# Local LlaMa models

## Background and resources
This is built using [llama.cpp](https://github.com/ggerganov/llama.cpp) and it's python bindings
from [llama-cpp-python](https://github.com/abetlen/llama-cpp-python).

Documentation is the llama [header](https://github.com/ggerganov/llama.cpp/blob/master/llama.h).


## Acquiring models
You need a quantized model. For raw pytorch models use the huggingface ALM (not finished).

### Where to look
Good address is e.g. [TheBloke](https://huggingface.co/TheBloke).

### Quantizing a model
Look in [C library](https://github.com/ggerganov/llama.cpp). Quantization is resource hungry. Can be used
to make any Llama based model usable and generally at quite the significant speed increase.

## Usage info
Basic
```python
from pyalm import LLaMa
llm = LLaMa(PATH_TO_QUANTIZED_MODEL_FILE)
```
Everything else is mostly model dependent. You can find that out via a model card. Alternatively
you can load the model for a single time. The library will obtain everything there is to find out from the file


### CPU only
CPU support is automatic. Perfomance can be controlled via `n_threads`. If not set the library will take whatever it can get.
Lower quantizations of the same model are faster but quality can suffer immensely.

### GPU only or mixed
`n_gpu_layers` is what controls how much of the model is offloaded to a GPU.
It has no effect on versions that are not compiled with CUBLAS.
The required VRAM per layer is model dependent and can be found out via a first load with a low-ish
value like e.g. 10-20 layers.

The final layer may produce a much larger overhead than all previous ones and is not accounted for in the
total VRAM usage estimate.

### 70b
```python
from pyalm import LLaMa
llm = LLaMa(PATH_TO_MODEL, is_70b=True)
```
Will lead to errors for non 70B models. Without proper GPU this is a futile endeavor.


## Documentation
```{eval-rst}  
.. automodule:: pyalm.models.llama
   :members:
   :undoc-members:
```

## Installing hardware acceleration
CPU always works but is not _goal oriented_ for models > 13B params. There are speed-ups available for
cpu only via providing better BLAS libraries. Look at [llama-cpp-python](https://github.com/abetlen/llama-cpp-python)
for more info.

### GPU-Standard
Install Cuda. Download a fitting precompiled wheel from 
[here](https://github.com/jllllll/llama-cpp-python-cuBLAS-wheels/releases/tag/wheels) and install it.
When supplying the `n_layers` parameter your GPU should automatically be utilized

### GPU-Advanced
*Recommend experience with building*

You need CUDA and cpp build tools.

Build original [library](https://github.com/ggerganov/llama.cpp). It's not strictly necessary.
But gives access to the endless scripts and other stuff.
Also the only way to train LoRA from quantized model is from this fork https://github.com/xaedes/llama.cpp/tree/finetune-lora 
(as of now)

And makes debugging the next step easier should it fail

Follow [this](https://github.com/abetlen/llama-cpp-python)

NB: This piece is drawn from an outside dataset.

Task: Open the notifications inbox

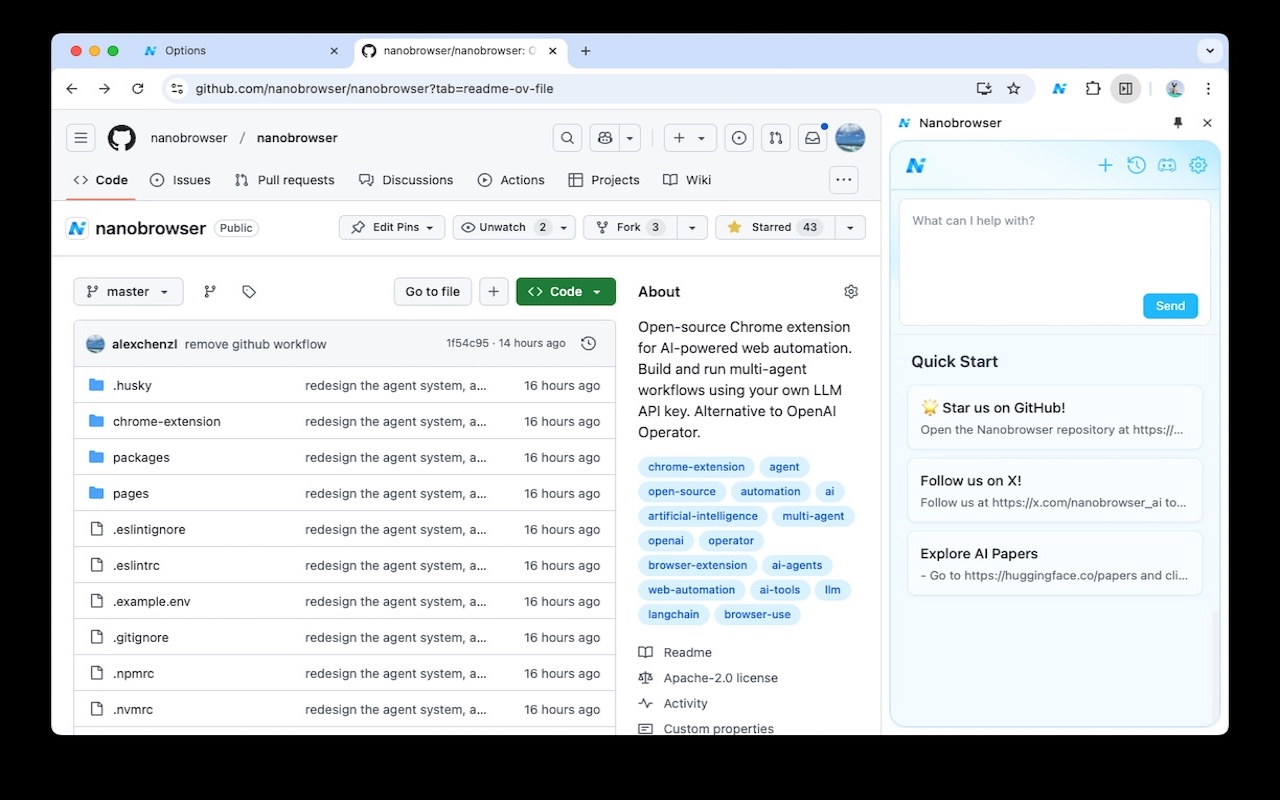Action: pos(812,137)

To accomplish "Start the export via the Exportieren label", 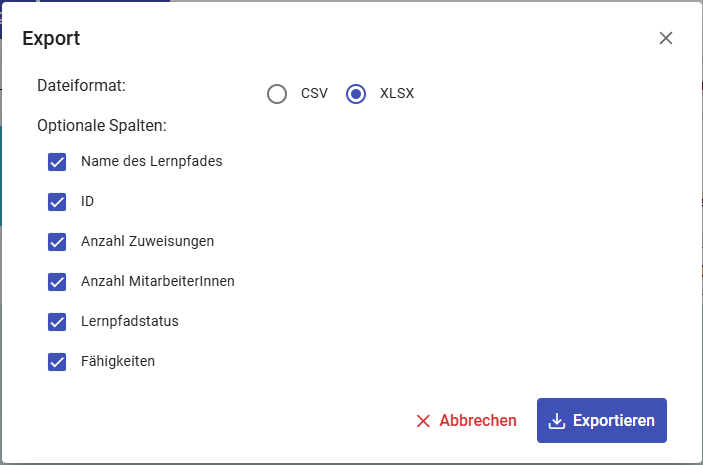I will [613, 421].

When finished supplying the `n_layers` parameter should now utilize your GPU.


## How to use without GPU
Due to the nature of the task you will come only this far with CPU-only. You can use a backend like exllama
that has more aggressive optimizations, use lower bit quantizations and so on.

Be aware though: A lot of the more effective optimizations cause quality degradation in various degrees.

### Just inference
If you don't want to code but just infer you could use third party providers like
e.g. Aleph-Alpha. As they usually offer their own playground the usefulness of this framework is quite limited.
But I am glad to be of help anyway.

### Coding+Inference
* Google colab is a good start. GPU availability may be limited. Also you can only have one notebook so larger
projects are difficult.
* Kaggle offers free GPU accelerated notebooks
* There is a lot more
### Not-so-secret dev tip
[Saturncloud](https://saturncloud.io/)

A lot of this and other RIXA stuff was developed there. Incredibly helpful for background tasks.
You get 150 free compute hours/month.
There are no problems with GPU availability. But most importantly it allows for full project structures and
temporary deployments into the web.

CUDA is preinstalled (11.7) so you can use the preinstalled binaries with an identifier like this
`cu117-cp39-cp39-linux_x86_64`

The free version 'only' contains 16 GB VRAM + 16 GB RAM so ~6B quantized 30B models is the absolute maximum
you can get out.